* **Text section**:
On how Diane Severin Nguyen contemplates—and dismantles—the boundaries between the real and the staged

I enter the room and am already off-balance. A glove floats in liquid. Light trembles across a fragile sculpture made from found objects. A stage with yellow latex curtains stands tilted toward the entrance, as if in a scene from David Lynch’s apotheotic journey through the uncanny, Twin Peaks. Somewhere in the world, a body hesitates on a bridge, poised between exposure and concealment. Nothing waits to be explained; everything is here to be felt. Diane Severin Nguyen’s exhibition at FoMu Antwerp amplifies this atmosphere, creating an environment that is at once cinematic, material, and profoundly insistent on an encompassing understanding of the viewer’s bodily and perceptual engagement.

Diane Severin Nguyen, IF REVOLUTION IS A SICKNESS, installation view at the Contemporary Arts Museum Houston, 2023. Source: Glasstire, Texas Online Platform for Visual Arts.


Red carpet swallows everything in the room. It infiltrates the film, stains the photographs, and settles into the architecture itself. Red is never a neutral color. It carries historical inscriptions: revolutionary flags, the iconography of socialist states, the symbolic residue of blood as sacrifice—and as continuity. For Nguyen, flags and stars operate as abstractions of belonging, compressing collective experience into signs that are legible yet inscribed with contradictions. They condense identity, solidarity, aspiration, and authority into reproducible symbols that bind individuals to imagined communities while also staging their ambivalence. Symbols, in Nguyen’s handling, meander along a semiotic river of interlegibility.

IF REVOLUTION IS A SICKNESS opens with images of an orphaned Vietnamese girl washing ashore against an indeterminate European landscape. A male voice calls her name: Weronika. A sentimental melody underscores a sense of longing—a call for belonging to “the West”. Years later, in Warsaw, Weronika Nguyen—the name of a real person the artist found on Instagram by typing the combination of the commonest Polish first name and the commonest Vietnamese last name—moves through a world structured by exclusion and desire. Taken in by a group of teenage K-pop dancers, whose choreography oscillates between solidarity and cruelty, she navigates a landscape marked by Soviet-era monuments, abandoned fountains, illegal skate parks, and other reminders of state power. Clad in crimson sportswear, the group performs their high stakes dances with a precision that is simultaneously alluring and imperious, playful and threatening.

* **Problems to work on**:
(1) Shorten the paragraph that begins "Red carpet swallows everything" from the text on Diane Severin Nguyen's exhibition, keeping its main facts.
(2) Duplicate the passage in the text on Nguyen's exhibition from "Diane Severin Nguyen, IF" up to and including "for Visual Arts.".
(3) Go on with the text on Diane Severin Nguyen's exhibition, starting after its final sentence.
The material has no role in any of this.

* **Information given**:

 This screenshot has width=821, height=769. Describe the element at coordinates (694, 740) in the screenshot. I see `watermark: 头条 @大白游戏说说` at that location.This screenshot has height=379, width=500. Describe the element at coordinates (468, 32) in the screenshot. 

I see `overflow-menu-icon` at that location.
--
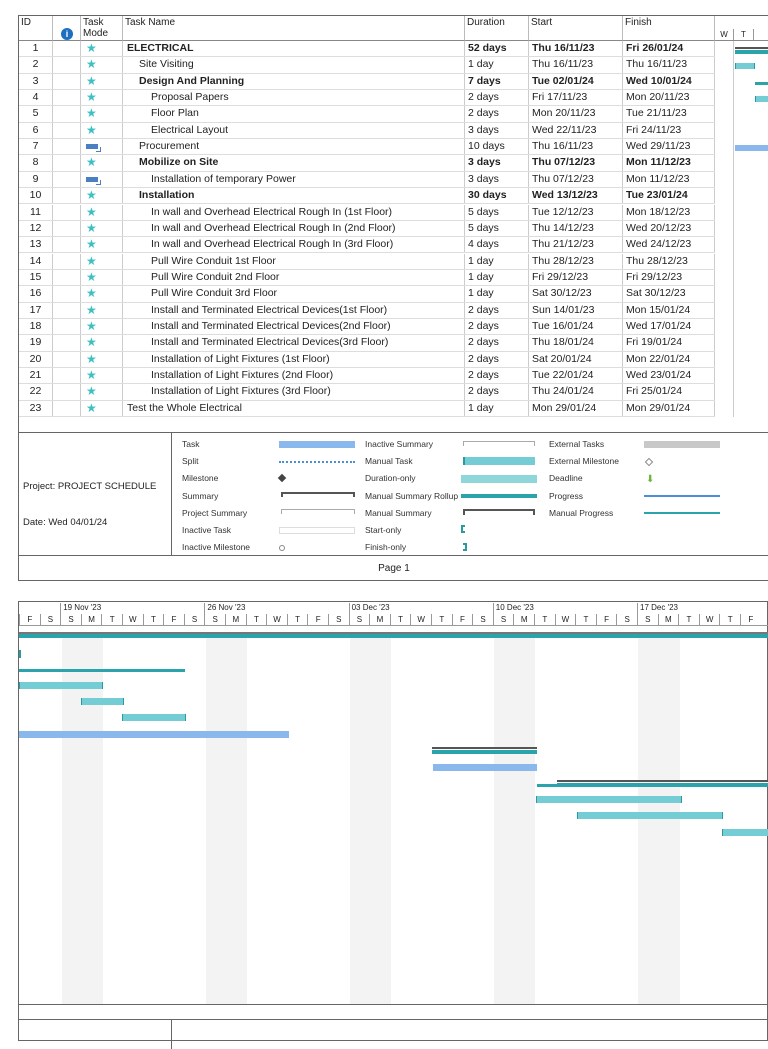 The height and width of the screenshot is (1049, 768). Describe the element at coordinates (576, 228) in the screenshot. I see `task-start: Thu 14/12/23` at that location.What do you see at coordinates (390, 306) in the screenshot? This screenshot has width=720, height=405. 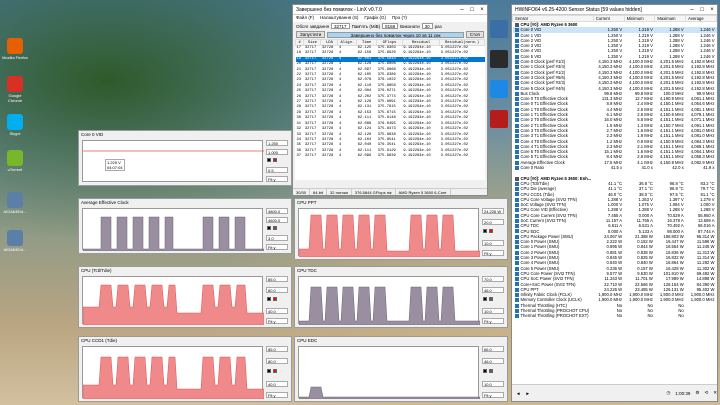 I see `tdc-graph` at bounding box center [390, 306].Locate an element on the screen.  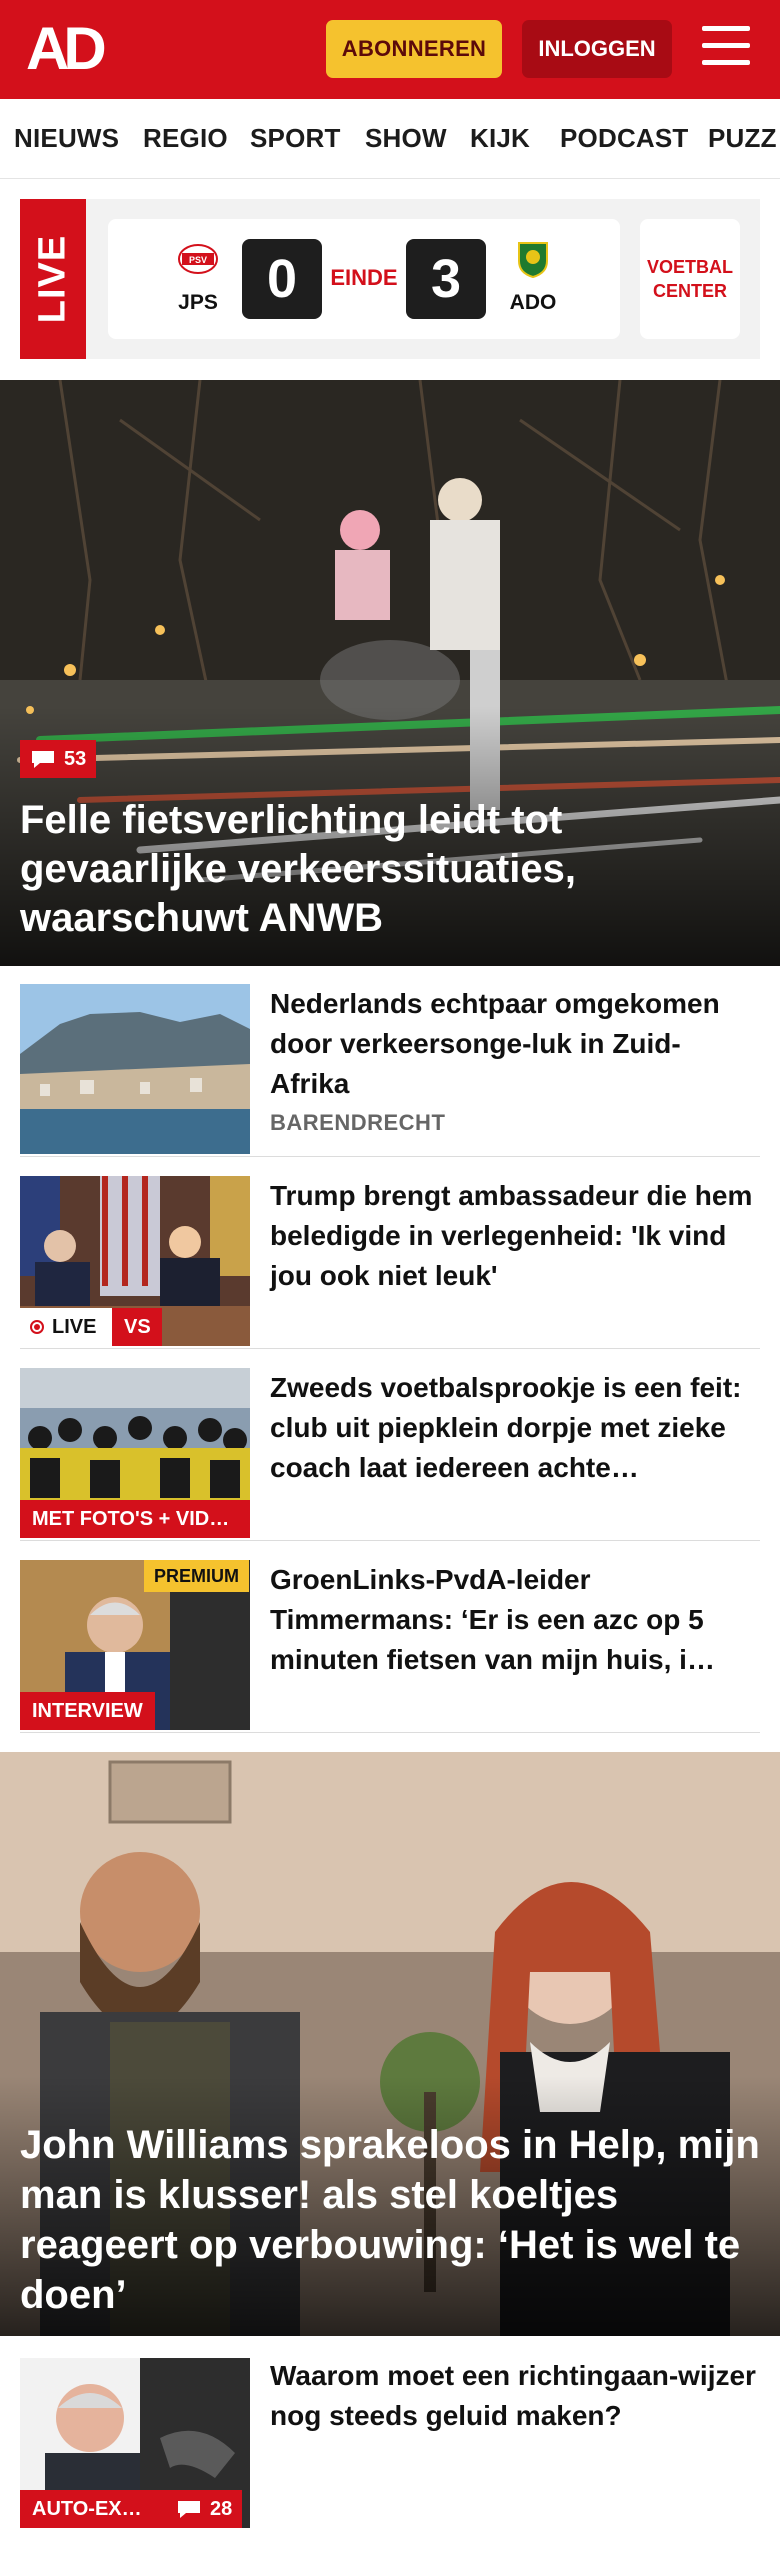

* **Answer list**:
(1) Red carpet fills the room and runs into the film, the photographs, and the architecture. The color is never neutral. It carries historical meanings: revolutionary flags, socialist iconography, and blood as both sacrifice and continuity. Nguyen treats flags and stars as abstractions of belonging. They compress collective experience into readable but contradictory signs. They turn identity, solidarity, aspiration, and authority into reproducible symbols that bind people to imagined communities while also showing their ambivalence.

(2)
Diane Severin Nguyen, IF REVOLUTION IS A SICKNESS, installation view at the Contemporary Arts Museum Houston, 2023. Source: Glasstire, Texas Online Platform for Visual Arts.

(3)
This tension between the collective and the individual resolves into a simple yet unsettling question: what does it mean to belong to a group? Groups provide recognition, visibility, and power, yet they demand conformity. “You need the group,” Nguyen reflects in conversation with the curator Zeynep Kubat. “But sometimes in order to have political power you have to flatten differences. There’s always something you lose when you gain the power of circulation.” Assimilation feels ambivalent, both empowering and violent, all the while the desire to belong remains unavoidable: “You just want to move your body the way the group moves. There’s this fantasy that if you inhabit the right form, you can become part of history.”

Diane Severin Nguyen. Stills from IF REVOLUTION IS A SICKNESS, 2021. Courtesy of the artist.


Warsaw itself, with its layered post-socialist topography, is crucial to this exploration of identity and ideology. The Vietnamese community based there arrived as a historical artifact of Cold War alliances, in particular labor migration, imperialist warfare, and educational exchanges. Sustained political ties forged during the communist era have left enduring social and spatial patterns. Nguyen first encountered this geopolitical entanglement as personal memory: as a child, she often heard her mother singing a Vietnamese song about Poland, praising “the land of Chopin and Marie Curie” and celebrating friendship between the two nations. Only later did she realize that this song was a relic of socialist internationalism—a musical articulation of historical intermingling at once sentimental and politically charged. “When two big ideologies fight it out and neither really works,” Nguyen observes, “you end up with a deep distrust of ideology itself.”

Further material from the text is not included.